Nestas alturas, entro suavemente naquele estado de crisálida que o futebol tão bem definiu como "defeso", uma nova dimensão teológica do limbo que permite às almas descansar e, ao mesmo tempo, aguardar pela possibilidade de melhores dias. Nem sempre a ponte que sobrevoa o inferno - a Sirât - é assim tão desinspiradora. Disso sabe, não quem perde, mas quem por momentos deixou de ganhar. É esse o meu caso.

Na praça da política, curiosamente, passa-se algo bastante parecido. Quase tirado a papel químico. Sabem porquê? Precisamente, porque a larga maioria das pessoas não leva os políticos muito a sério. Disso sabe toda a gente menos os visados. Os políticos, tal como os físicos no aquário das equações que só eles entendem, vivem, na maior parte do tempo, entre a lufa-lufa de um carrossel agitado que circula à volta de si mesmo. Daí a redundância e o ruído das habilidosas verves, cuja auto-imagem é prosaica e serena, mas que, vista de fora, ou seja, da feira, é essencialmente paródica e hilariante.

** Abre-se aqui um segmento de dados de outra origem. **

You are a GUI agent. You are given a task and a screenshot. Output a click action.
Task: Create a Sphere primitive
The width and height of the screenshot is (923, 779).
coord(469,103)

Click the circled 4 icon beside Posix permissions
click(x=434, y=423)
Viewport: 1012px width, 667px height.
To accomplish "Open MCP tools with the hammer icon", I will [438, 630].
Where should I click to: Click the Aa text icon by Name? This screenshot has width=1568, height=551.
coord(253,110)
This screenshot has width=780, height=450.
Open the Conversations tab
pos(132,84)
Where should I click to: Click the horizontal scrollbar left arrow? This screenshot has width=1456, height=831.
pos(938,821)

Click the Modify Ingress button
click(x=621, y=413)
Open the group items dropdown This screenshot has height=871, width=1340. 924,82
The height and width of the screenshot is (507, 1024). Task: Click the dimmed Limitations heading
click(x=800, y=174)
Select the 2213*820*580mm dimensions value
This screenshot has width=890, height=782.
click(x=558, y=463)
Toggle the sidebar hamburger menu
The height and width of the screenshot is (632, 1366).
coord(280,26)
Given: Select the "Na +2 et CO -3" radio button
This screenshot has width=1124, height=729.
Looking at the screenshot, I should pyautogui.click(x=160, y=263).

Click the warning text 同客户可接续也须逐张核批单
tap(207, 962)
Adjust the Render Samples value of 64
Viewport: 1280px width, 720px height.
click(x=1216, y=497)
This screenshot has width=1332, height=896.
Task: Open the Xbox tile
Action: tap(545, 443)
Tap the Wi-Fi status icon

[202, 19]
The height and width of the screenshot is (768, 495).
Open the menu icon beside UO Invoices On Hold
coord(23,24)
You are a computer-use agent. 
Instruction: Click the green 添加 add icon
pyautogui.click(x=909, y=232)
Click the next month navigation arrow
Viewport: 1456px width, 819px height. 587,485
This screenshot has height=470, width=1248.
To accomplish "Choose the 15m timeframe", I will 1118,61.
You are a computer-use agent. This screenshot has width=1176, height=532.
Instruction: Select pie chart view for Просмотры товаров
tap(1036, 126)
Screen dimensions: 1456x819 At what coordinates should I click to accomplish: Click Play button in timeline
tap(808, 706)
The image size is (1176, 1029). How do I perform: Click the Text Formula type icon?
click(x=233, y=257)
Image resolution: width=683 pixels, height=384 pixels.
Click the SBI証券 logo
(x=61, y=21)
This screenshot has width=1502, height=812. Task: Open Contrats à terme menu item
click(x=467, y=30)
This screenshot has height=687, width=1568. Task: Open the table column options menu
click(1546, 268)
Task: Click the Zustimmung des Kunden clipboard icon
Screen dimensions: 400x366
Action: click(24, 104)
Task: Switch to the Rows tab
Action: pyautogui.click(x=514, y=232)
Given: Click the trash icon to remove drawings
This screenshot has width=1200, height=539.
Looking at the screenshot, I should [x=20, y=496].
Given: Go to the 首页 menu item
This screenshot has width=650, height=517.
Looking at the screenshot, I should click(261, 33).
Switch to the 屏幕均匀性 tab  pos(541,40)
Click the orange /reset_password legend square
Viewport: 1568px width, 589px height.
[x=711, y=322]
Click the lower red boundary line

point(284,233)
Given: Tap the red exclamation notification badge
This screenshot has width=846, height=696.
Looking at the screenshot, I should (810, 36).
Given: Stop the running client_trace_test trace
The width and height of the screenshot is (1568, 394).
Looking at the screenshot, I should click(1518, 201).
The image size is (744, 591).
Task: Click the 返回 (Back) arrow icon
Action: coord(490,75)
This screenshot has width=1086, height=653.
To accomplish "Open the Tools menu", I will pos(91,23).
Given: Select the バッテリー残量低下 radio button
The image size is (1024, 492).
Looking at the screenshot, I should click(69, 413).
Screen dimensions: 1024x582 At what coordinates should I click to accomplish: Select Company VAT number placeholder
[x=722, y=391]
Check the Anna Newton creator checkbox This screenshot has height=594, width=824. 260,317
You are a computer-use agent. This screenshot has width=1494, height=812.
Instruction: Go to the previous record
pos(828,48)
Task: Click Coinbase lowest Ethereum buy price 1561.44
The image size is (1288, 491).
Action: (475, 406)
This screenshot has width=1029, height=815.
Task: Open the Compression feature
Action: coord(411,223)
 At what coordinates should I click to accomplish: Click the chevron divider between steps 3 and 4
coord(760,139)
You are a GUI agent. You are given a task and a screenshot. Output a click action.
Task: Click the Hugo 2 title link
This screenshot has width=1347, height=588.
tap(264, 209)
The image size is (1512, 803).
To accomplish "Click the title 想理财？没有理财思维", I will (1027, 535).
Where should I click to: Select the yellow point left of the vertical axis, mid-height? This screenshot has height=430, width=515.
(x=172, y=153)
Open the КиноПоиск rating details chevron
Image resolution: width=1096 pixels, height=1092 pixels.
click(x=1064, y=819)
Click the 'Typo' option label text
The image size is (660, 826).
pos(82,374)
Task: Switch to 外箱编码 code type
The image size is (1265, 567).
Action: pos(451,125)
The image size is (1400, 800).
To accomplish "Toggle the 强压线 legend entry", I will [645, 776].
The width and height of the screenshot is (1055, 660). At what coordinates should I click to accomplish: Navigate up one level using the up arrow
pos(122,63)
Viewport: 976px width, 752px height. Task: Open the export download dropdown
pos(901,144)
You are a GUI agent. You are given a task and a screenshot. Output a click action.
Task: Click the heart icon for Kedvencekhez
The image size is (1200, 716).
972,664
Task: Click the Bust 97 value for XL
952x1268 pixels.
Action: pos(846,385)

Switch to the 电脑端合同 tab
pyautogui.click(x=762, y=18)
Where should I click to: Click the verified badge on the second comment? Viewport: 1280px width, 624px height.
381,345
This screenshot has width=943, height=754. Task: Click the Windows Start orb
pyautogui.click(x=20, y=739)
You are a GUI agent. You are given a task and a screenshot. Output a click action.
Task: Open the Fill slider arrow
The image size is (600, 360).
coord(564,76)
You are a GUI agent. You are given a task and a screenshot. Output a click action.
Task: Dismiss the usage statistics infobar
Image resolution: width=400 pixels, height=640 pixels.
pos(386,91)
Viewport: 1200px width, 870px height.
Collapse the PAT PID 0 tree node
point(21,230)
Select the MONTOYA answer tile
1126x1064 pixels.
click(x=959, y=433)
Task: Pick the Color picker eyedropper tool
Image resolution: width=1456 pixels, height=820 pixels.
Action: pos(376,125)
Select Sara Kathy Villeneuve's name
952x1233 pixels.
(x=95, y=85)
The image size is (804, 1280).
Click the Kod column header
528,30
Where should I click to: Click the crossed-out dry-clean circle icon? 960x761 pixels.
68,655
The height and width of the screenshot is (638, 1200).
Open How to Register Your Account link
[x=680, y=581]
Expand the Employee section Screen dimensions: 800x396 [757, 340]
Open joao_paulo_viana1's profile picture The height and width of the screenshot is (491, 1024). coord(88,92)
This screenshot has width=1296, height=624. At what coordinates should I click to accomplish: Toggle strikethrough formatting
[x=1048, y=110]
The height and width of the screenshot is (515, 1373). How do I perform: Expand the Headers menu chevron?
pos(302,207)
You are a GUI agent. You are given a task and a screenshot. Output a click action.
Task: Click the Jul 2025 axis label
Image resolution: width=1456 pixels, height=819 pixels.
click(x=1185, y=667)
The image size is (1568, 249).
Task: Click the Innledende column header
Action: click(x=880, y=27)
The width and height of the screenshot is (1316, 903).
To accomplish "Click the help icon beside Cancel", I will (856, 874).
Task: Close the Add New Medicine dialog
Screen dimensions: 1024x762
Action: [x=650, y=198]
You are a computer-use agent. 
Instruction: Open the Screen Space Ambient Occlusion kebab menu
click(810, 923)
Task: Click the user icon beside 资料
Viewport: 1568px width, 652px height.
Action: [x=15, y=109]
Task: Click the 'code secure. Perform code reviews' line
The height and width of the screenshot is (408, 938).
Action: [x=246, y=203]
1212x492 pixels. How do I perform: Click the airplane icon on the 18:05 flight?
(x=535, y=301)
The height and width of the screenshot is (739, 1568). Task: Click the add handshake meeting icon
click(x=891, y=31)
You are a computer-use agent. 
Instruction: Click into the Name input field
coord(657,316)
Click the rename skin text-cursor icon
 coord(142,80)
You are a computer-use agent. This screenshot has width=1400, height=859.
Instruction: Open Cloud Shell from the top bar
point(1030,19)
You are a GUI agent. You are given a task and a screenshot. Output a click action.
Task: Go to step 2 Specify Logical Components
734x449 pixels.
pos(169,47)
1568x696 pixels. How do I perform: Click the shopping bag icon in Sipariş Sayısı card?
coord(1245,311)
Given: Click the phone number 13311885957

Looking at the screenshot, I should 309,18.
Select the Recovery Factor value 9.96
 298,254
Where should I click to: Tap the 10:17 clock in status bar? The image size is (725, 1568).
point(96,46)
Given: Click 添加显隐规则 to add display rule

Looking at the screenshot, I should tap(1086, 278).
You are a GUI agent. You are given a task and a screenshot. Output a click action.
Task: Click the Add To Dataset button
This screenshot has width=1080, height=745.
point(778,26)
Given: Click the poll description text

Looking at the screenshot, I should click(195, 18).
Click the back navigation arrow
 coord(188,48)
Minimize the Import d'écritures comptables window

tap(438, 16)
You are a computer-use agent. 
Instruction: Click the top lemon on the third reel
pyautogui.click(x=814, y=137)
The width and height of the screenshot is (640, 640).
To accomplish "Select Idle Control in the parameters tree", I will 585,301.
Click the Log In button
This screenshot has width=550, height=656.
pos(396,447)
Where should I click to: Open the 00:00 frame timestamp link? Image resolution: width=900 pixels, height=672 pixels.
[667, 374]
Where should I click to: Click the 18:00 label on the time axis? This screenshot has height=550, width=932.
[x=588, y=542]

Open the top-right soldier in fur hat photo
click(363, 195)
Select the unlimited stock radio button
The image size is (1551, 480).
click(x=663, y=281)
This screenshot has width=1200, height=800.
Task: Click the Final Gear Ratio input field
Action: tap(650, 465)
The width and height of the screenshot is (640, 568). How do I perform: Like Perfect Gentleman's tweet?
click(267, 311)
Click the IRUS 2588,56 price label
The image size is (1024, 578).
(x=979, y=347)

O que significa que o público em geral vive como se o seu clube raramente, ou mesmo nunca, ganhasse. Ao invés, para os políticos, o clube do coração é sempre um arco-íris imbatível. Esta simetria, própria de teatros que encenam peças que nada têm em comum, só episodicamente é desfeita. Porque são poucos os momentos em que se forma um lastro de seriedade entre os políticos e o mais comum dos indígenas. E quando tal sucede, o que está em causa são sobretudo motivos simbólicos, passando, nessas alturas, os políticos a envergar as vestes sacerdotais de supremos mediadores (como aconteceu em alturas como a entrada para a CEE em 1986, a Expo98 ou o caso de Timor em 1999).

No futebol, não há sacerdotes, nem mediadores. Apenas papas e mandamentos enviesados. Mas o lastro de seriedade, esse, bem pode morrer na praia. Recuo, por isso mesmo, ao meu limbo e tudo faço para que venham dias melhores. E aos políticos não faria mal nenhum que sobrevoassem, também, de vez em quando, a tal ponte que sobrevoa o inferno: a inspiradora Sirât.